• _Task requirements_: Reproduce word for word, from the entries below, the line with "You are a computer-use", the line with "Go to Locations pin icon", and every line between them, and nothing more.

• _Records for processing_:
·····

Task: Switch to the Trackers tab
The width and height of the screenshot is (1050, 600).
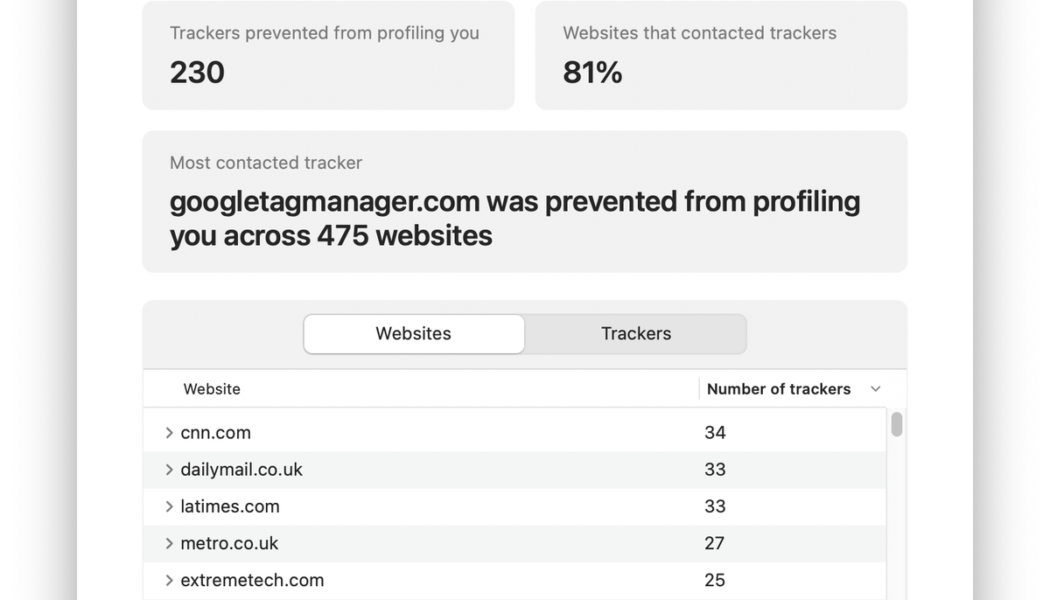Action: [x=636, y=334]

·····

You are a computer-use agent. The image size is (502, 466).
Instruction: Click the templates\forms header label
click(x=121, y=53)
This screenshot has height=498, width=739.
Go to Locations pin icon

·····

• _Task result_:
You are a computer-use agent. The image size is (502, 466).
Instruction: Click the templates\forms header label
click(x=121, y=53)
This screenshot has height=498, width=739.
Go to Locations pin icon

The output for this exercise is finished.